It was Day 4 of New York Fashion Week. I was exhausted, dehydrated, incredibly hungry, and unbelievably delirious. I had just gotten out of Opening Ceremony's 100% Lost Cotton—a one-act play in substitute of the typical fashion show. Just about everyone you ever dreamed of meeting was there—Mindy Kaling, Jason Schwartzman, Spike Jonze, Karlie Kloss, Jonah Hill, Kim Gordon, Chloë Sevigny, and the play's stars, Dree Hemingway and Elle Fanning—and everyone was hanging out on stage after the performance. Doing my due diligence as a NYLON.com-ee, I snapped a few (okay, a lot) of pics. One of the cutest ones (not surprisingly) was of Elle. So on my way out, I edited the photo and prepared to Instagram.
*At this point, I should mention that I almost physically ran into Elle's sister, Dakota, at this time. Editing and walking is dangerous, so please think twice before doing so. Edit responsibly.
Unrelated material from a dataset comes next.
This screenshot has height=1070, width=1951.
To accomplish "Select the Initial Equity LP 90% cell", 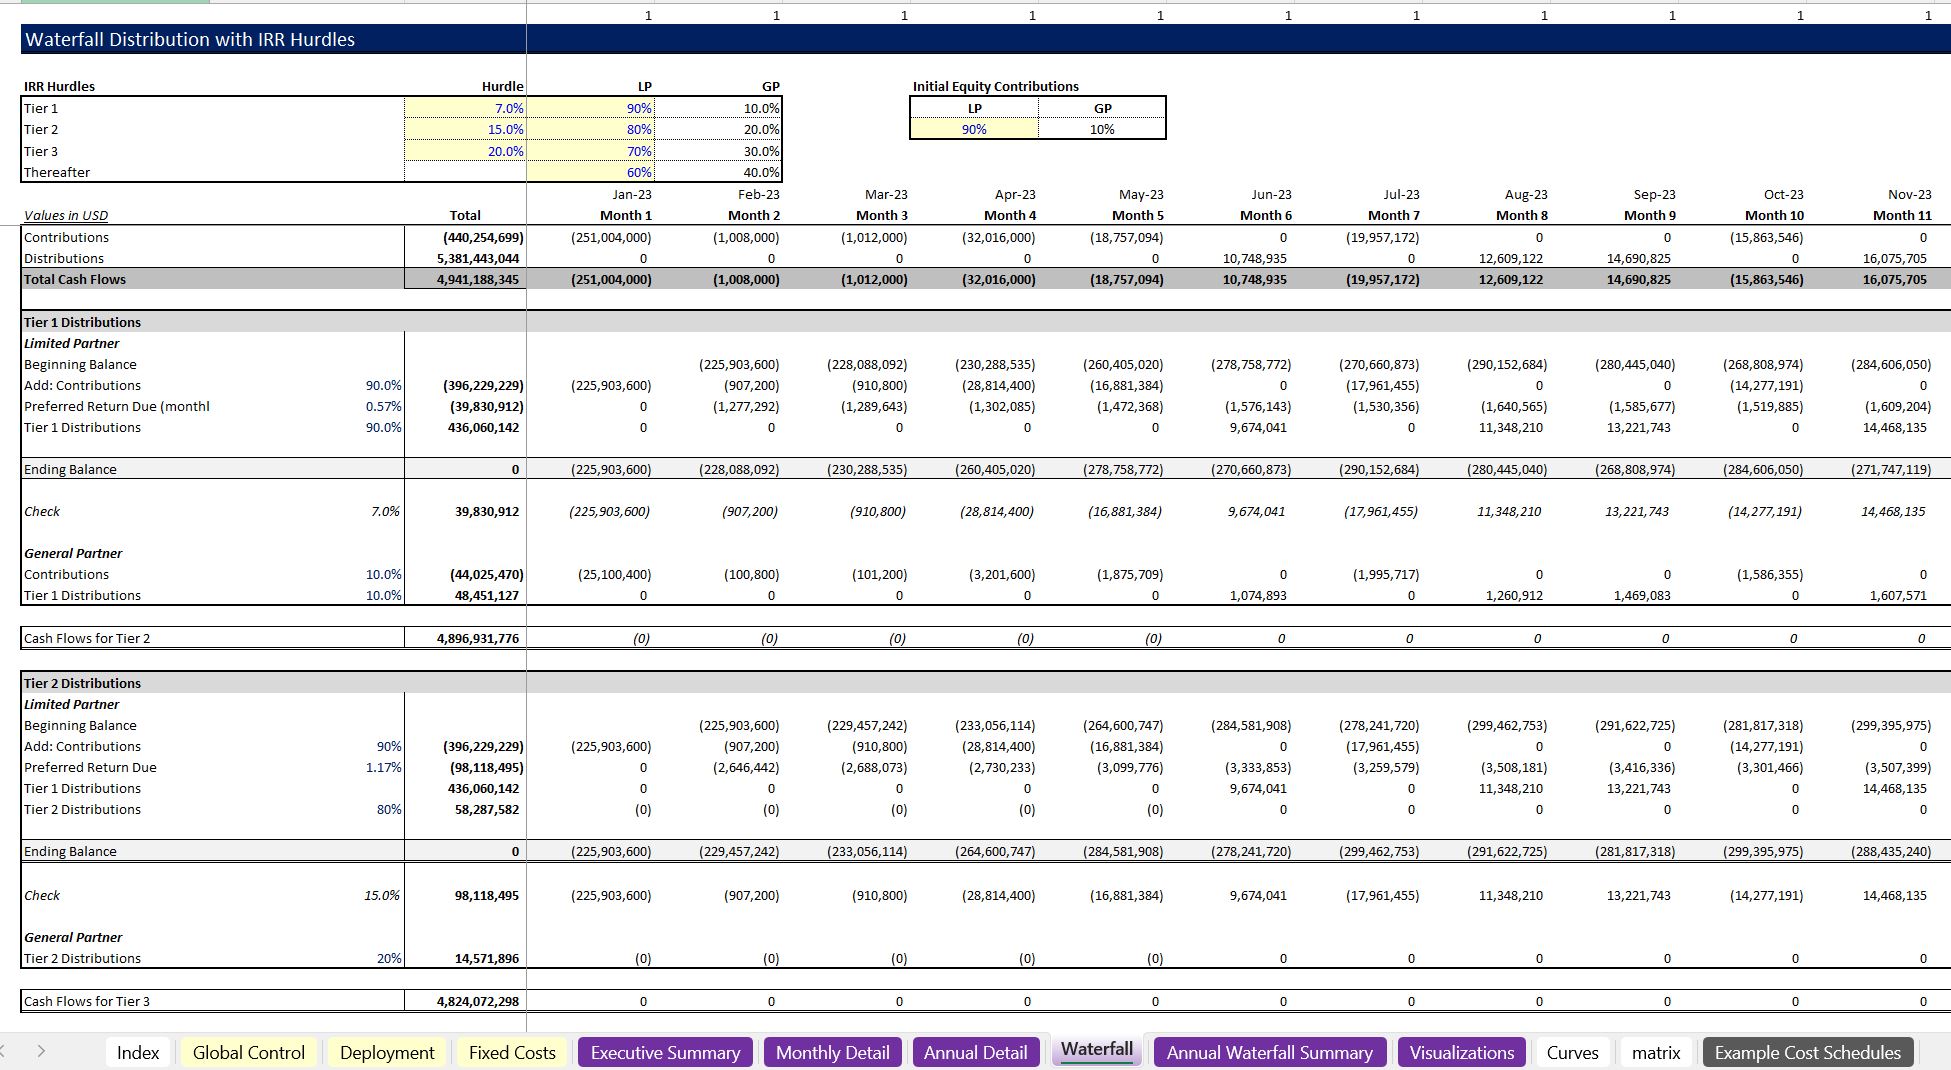I will (974, 130).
I met up with our Fashion Assistant, Marissa Smith, and we sat outside Lincoln Center trying to figure out where to eat. (Remember: "Incredibly hungry.") It was at that time that I sent the Instagram through from NYLON's account. I then signed out and logged into my own to double-Insta. A minute later, I found that I had written, "Mega cutie Dakota Fanning post-@openingceremony performance." I felt the wrath of the Instagram gods and social media users everywhere. "UMM...THAT'S ELLE, NOT DAKOTA," "God @nylonmag, way to screw this one up"...I felt as if 1000 Spartan soldiers were charging at me. I rushed to sign out of my own account, back into NYLON's, delete the post, and repost with the correct name. It was easily the most anxiety I've ever felt in my life (and the greatest adrenaline rush).
If Instagram had allowed users to edit captions, this would have never happened. But now, they are. So next time I make a massive social media faux pas, I can hop in, hit edit, and all will be will. And nothing as tragic as this will ever happen again...
*Puts out milk and cookies to the goddesses of the Internet.